Description of the task: There is one span to output from the data below: the lines starting at the line with "This screenshot has height=600, width=800." and ending at the line with "Given: Select the Subtopic". Output it exactly, ends included, nothing more.

Dataset entries:
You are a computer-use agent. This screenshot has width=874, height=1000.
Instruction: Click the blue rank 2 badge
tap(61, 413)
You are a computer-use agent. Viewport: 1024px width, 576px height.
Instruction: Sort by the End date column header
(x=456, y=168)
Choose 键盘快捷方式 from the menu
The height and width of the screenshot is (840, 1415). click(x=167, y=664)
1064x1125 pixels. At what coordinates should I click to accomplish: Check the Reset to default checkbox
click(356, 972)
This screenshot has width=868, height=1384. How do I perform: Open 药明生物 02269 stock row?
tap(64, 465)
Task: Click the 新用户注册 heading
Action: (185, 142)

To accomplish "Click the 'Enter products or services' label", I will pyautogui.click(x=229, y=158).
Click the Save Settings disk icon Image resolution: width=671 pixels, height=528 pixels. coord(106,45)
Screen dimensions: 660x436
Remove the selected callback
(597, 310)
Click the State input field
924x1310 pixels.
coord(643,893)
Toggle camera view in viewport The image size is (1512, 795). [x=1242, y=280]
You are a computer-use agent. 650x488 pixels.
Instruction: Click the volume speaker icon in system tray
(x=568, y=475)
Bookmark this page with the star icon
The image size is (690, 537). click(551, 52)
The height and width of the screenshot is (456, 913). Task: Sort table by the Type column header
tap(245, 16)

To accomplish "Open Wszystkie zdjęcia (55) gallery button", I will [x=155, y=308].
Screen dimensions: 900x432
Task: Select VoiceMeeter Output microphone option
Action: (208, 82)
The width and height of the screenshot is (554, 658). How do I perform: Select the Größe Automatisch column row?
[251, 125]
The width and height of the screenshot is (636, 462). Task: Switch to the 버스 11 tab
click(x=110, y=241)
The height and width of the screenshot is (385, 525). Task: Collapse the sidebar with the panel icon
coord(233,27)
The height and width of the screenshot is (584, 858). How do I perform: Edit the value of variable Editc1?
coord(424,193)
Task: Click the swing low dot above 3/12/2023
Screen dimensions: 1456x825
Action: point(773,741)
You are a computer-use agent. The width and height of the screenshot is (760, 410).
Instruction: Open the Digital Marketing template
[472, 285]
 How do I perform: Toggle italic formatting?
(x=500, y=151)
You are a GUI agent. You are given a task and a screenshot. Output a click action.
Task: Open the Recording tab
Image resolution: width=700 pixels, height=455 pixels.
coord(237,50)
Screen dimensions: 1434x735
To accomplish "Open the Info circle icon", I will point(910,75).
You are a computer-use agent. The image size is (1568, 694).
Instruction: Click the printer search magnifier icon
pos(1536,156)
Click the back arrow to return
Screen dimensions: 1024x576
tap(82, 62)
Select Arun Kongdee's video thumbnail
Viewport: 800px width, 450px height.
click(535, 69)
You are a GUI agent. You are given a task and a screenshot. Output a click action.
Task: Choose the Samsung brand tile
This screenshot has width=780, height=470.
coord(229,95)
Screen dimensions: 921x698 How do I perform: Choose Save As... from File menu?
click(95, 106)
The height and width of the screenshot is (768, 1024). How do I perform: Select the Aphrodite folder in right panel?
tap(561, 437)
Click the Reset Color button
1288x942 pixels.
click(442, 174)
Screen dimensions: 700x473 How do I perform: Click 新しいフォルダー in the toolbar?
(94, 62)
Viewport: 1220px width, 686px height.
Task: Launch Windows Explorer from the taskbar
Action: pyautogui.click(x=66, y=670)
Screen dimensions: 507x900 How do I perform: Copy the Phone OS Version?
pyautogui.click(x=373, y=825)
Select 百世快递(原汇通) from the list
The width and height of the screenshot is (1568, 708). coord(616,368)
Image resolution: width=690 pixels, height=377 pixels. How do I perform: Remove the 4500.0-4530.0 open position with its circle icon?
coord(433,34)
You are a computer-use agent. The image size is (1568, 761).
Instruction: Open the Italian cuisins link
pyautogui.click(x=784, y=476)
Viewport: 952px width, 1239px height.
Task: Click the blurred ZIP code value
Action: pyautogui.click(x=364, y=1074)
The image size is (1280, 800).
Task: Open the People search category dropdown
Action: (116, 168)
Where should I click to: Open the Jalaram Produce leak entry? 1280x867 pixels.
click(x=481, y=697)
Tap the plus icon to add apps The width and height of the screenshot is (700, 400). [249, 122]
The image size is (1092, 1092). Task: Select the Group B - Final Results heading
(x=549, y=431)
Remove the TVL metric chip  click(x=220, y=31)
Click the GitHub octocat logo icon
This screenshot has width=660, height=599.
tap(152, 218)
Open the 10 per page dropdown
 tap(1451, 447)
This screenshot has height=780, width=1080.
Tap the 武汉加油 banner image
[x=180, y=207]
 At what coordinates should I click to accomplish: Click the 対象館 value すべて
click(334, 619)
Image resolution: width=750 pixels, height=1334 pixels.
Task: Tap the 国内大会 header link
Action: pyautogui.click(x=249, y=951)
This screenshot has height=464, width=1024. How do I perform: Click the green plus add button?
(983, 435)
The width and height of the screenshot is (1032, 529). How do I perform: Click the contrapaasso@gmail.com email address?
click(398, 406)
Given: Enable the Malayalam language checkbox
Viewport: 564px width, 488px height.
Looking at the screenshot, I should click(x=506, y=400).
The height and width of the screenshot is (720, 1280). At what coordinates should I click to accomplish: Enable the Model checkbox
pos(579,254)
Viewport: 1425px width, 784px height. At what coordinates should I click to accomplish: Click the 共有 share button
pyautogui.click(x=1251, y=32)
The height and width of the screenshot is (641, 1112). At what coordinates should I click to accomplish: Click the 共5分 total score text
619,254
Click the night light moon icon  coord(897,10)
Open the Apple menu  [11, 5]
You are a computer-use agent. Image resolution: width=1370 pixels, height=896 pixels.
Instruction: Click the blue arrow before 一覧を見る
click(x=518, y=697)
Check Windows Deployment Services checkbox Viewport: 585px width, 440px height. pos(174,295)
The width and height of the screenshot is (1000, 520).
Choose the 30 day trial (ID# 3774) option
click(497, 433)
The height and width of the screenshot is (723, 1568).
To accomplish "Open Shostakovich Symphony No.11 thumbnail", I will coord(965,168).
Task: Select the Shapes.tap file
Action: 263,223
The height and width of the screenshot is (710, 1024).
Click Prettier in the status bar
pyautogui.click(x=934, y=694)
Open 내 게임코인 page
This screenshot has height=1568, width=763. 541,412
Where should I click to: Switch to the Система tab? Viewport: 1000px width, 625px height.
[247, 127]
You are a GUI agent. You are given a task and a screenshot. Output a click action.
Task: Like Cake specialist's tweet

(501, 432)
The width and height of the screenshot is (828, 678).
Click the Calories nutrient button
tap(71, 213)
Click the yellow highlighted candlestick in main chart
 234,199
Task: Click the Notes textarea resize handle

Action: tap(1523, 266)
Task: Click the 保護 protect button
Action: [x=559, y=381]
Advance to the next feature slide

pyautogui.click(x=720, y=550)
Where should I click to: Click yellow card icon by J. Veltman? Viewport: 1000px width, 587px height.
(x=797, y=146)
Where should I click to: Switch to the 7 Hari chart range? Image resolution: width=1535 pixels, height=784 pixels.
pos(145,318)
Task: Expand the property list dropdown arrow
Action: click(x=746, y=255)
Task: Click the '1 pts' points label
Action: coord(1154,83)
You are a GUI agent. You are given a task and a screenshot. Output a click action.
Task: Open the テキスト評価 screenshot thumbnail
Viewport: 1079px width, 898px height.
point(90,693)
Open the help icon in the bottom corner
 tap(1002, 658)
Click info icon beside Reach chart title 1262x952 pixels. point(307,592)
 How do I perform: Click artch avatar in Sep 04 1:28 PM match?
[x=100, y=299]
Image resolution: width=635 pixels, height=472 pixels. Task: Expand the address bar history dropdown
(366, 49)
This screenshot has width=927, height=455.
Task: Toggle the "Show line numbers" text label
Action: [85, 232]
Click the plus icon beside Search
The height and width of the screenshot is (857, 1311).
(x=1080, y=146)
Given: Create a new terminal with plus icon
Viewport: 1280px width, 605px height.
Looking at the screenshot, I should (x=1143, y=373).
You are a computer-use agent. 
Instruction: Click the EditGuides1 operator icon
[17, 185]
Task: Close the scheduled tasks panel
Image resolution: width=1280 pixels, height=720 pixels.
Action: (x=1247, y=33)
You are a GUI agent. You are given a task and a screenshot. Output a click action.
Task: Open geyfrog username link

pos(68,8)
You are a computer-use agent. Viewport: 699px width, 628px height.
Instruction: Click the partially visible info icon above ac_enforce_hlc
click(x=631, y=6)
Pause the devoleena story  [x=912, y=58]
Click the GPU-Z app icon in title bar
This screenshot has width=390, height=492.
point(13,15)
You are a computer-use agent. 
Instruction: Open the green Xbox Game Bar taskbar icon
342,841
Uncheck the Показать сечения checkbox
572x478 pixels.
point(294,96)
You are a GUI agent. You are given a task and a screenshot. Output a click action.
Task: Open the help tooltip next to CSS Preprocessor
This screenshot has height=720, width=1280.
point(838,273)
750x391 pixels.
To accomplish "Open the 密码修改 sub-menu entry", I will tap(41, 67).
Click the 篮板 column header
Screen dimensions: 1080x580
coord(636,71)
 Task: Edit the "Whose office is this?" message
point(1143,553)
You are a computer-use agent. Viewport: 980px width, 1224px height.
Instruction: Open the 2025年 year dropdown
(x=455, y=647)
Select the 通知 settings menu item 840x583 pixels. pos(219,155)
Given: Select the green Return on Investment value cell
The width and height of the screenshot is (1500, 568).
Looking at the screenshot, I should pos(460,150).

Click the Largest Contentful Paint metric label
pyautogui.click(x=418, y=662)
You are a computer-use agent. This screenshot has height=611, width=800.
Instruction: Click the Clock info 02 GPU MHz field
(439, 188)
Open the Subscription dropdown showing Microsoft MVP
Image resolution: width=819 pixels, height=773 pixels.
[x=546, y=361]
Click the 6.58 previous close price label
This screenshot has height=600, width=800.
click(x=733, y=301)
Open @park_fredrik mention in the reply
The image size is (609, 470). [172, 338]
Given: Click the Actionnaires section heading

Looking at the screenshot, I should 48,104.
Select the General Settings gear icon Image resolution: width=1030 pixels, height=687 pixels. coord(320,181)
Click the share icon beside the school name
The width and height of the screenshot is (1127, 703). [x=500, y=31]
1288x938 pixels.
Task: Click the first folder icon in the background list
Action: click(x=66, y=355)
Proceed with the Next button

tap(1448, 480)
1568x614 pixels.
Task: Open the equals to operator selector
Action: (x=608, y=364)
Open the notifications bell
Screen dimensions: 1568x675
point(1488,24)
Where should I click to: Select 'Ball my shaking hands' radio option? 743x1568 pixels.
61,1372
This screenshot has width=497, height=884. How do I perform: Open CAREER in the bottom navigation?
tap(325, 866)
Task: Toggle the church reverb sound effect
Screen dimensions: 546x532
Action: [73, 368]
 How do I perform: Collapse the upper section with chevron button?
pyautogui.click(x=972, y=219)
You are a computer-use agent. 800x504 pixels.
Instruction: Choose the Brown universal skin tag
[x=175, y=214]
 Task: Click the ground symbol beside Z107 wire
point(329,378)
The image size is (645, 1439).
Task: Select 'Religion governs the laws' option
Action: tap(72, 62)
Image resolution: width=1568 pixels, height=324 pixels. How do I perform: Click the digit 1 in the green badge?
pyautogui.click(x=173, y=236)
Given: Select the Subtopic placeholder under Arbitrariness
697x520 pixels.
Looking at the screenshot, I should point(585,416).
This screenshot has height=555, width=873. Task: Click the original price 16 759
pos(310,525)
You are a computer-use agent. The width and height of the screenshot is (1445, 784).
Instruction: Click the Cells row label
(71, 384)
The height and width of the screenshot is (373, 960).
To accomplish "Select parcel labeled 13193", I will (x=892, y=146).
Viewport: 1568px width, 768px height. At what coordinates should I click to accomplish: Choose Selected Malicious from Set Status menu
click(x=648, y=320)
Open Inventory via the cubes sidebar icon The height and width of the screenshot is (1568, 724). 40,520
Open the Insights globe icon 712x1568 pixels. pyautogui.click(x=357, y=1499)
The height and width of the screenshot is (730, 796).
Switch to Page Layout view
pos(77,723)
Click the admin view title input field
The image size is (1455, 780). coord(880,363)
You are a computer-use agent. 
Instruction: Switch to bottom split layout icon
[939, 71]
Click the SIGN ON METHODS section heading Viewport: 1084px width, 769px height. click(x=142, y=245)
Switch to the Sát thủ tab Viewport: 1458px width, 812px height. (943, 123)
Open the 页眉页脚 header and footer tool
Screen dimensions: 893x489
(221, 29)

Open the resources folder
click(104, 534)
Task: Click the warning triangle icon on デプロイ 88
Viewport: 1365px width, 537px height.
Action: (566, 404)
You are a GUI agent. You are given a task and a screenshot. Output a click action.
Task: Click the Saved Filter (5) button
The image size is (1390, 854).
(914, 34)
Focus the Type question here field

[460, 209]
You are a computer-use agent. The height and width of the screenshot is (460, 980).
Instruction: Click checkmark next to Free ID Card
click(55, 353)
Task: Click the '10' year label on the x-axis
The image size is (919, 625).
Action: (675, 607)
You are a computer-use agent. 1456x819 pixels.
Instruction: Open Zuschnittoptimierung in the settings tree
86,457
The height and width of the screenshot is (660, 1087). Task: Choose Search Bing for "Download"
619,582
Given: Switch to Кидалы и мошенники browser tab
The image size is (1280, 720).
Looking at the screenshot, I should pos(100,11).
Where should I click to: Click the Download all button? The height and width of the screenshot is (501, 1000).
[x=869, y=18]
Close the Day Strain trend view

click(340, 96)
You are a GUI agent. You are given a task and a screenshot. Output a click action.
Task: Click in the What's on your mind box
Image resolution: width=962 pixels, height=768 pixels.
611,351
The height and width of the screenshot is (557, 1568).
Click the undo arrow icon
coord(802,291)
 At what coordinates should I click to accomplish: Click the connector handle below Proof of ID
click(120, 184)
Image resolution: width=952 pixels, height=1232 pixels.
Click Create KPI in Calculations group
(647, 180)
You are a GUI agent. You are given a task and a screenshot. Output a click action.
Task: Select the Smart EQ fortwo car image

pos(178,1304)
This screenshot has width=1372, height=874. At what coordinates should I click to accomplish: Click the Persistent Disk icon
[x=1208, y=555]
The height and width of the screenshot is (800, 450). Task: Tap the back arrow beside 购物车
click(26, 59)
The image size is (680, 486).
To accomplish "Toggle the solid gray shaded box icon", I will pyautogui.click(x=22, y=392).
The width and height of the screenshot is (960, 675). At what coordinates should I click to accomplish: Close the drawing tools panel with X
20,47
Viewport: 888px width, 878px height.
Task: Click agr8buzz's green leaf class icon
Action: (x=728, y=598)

Exercise result:
This screenshot has height=600, width=800.
click(x=733, y=301)
Open @park_fredrik mention in the reply
The image size is (609, 470). [172, 338]
Given: Click the Actionnaires section heading

Looking at the screenshot, I should 48,104.
Select the General Settings gear icon Image resolution: width=1030 pixels, height=687 pixels. coord(320,181)
Click the share icon beside the school name
The width and height of the screenshot is (1127, 703). [x=500, y=31]
1288x938 pixels.
Task: Click the first folder icon in the background list
Action: click(x=66, y=355)
Proceed with the Next button

tap(1448, 480)
1568x614 pixels.
Task: Open the equals to operator selector
Action: (x=608, y=364)
Open the notifications bell
Screen dimensions: 1568x675
point(1488,24)
Where should I click to: Select 'Ball my shaking hands' radio option? 743x1568 pixels.
61,1372
This screenshot has width=497, height=884. How do I perform: Open CAREER in the bottom navigation?
tap(325, 866)
Task: Toggle the church reverb sound effect
Screen dimensions: 546x532
Action: [73, 368]
 How do I perform: Collapse the upper section with chevron button?
pyautogui.click(x=972, y=219)
You are a computer-use agent. 800x504 pixels.
Instruction: Choose the Brown universal skin tag
[x=175, y=214]
 Task: Click the ground symbol beside Z107 wire
point(329,378)
The image size is (645, 1439).
Task: Select 'Religion governs the laws' option
Action: tap(72, 62)
Image resolution: width=1568 pixels, height=324 pixels. How do I perform: Click the digit 1 in the green badge?
pyautogui.click(x=173, y=236)
Given: Select the Subtopic placeholder under Arbitrariness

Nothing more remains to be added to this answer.